— start Source passage —

Earlier this month, I wrote about how North Carolina cut off its extended unemployment benefits in July, only to see its job market take off in the months afterward. As the new Labor Department state employment data from last week reaffirm, the cuts don't seem to have hurt the state's economy at all, and might have even helped encourage job-seekers to take what was available.

This reality did not prevent President Obama from calling on Congress in Tuesday's State of the Union to extend benefits, prolonging the six-year “emergency” measure. But that's an old well to draw from, and it's easy to see why a mildly unpopular Democrat in the late stages of his presidency would go there.

The other such well Obama that went back to is the minimum wage, on which he called both the states and Congress to raise. His argument was one that will sway most Americans: “Americans overwhelmingly agree that no one who works full-time should ever have to raise a family in poverty,” he said.

And it's true that we do agree on that as a people. But we should also agree that that isn't a very accurate characterization of minimum wage-earners.

According to the Bureau of Labor Statistics, 2.5 percent of American workers make the federal minimum wage or less. (Many of those who make less are restaurant workers who end up making more than minimum wage after tips, so these numbers are generous.) Of this 2.5 percent, just 36 percent (or 0.9 percent of all American workers) work full-time. Only 49 percent of workers earning minimum wage or below are older than 25. Even more surprisingly, the family of the average minimum wage-earner brings in a combined $53,000 per year.

— end Source passage —

### Given request
Write the next part of the article on unemployment benefits and the minimum wage, starting after its final sentence. The items that come next have nothing to do with the article on unemployment benefits and the minimum wage.

— start Supplied data —

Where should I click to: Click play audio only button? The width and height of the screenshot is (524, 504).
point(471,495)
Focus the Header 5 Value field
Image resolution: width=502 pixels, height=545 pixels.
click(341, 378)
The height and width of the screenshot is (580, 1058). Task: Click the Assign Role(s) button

— end Supplied data —
— start Supplied data —

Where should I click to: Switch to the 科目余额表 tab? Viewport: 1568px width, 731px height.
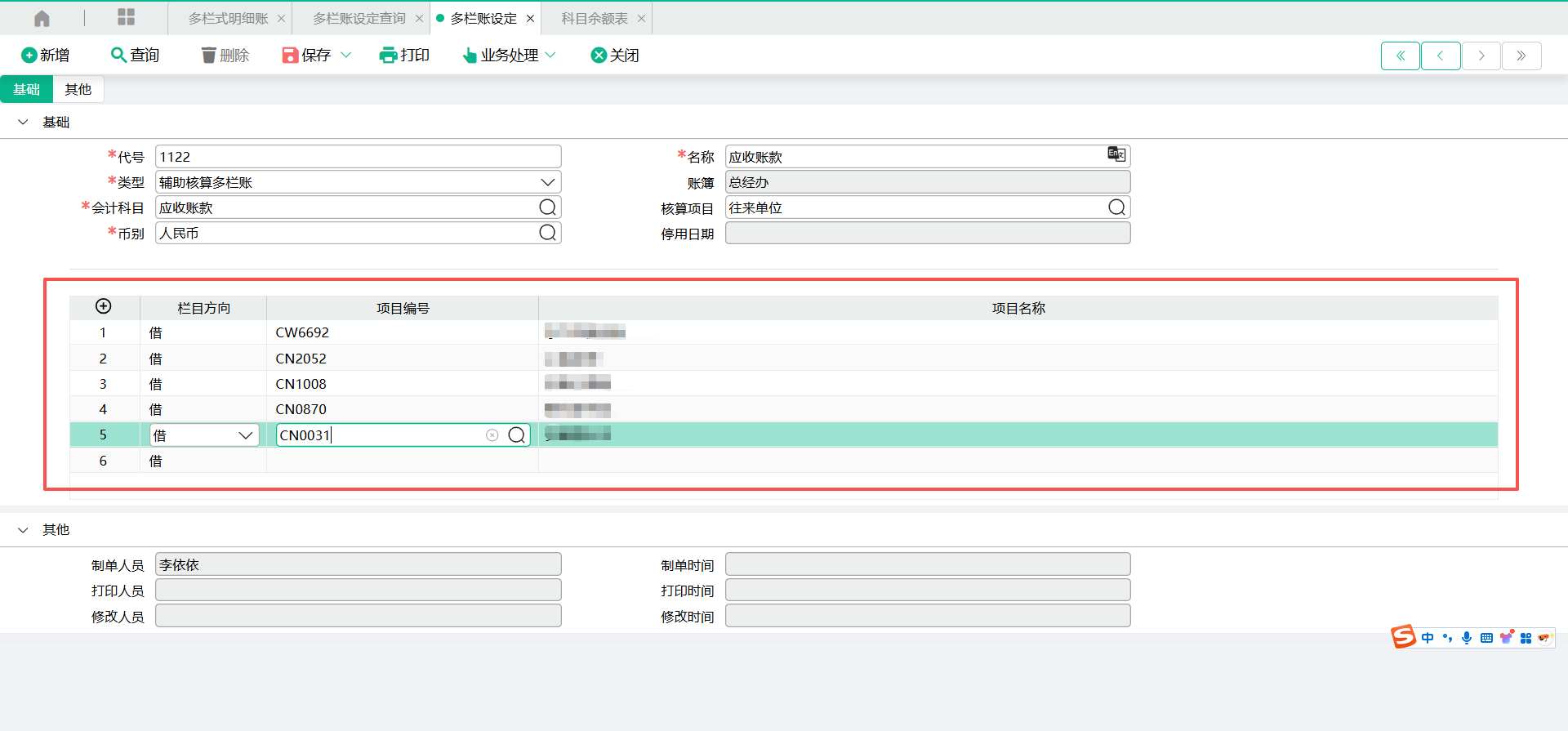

— end Supplied data —

### Answer to the exercise
In other words, minimum wage is rarely a household's sole sustenance. It is typically the wage of students with part-time jobs and first-time job-seekers. Relatively few among the 2.5 percent are working full-time and raising families on the minimum wage, as Obama described them.

Equally important is that minimum wage is a temporary situation for most people, not a dead end. As the Heritage Foundation's James Sherk observed this month, two-thirds get raises (24 percent on average) within their first year.

The political benefit of promoting a minimum wage hike is obvious. Democrats are taking lots of heat over Obamacare and feel they can change the subject to an issue on which the public agrees with them.

But this policy is not victimless. If it becomes illegal to work for less than $9 per hour or $10.10 per hour, the people who will be hurt are the least-skilled workers, young people trying to establish a resume, and those living in lower-cost parts of the country.

An artificial 24 percent or 39 percent hike in labor costs (which those amounts listed above would cause to an employer that pays the minimum wage) could prevent whole classes of businesses from starting. It could also cause existing businesses to use more machines in place of new hires -- you don't even have to pay for their health care.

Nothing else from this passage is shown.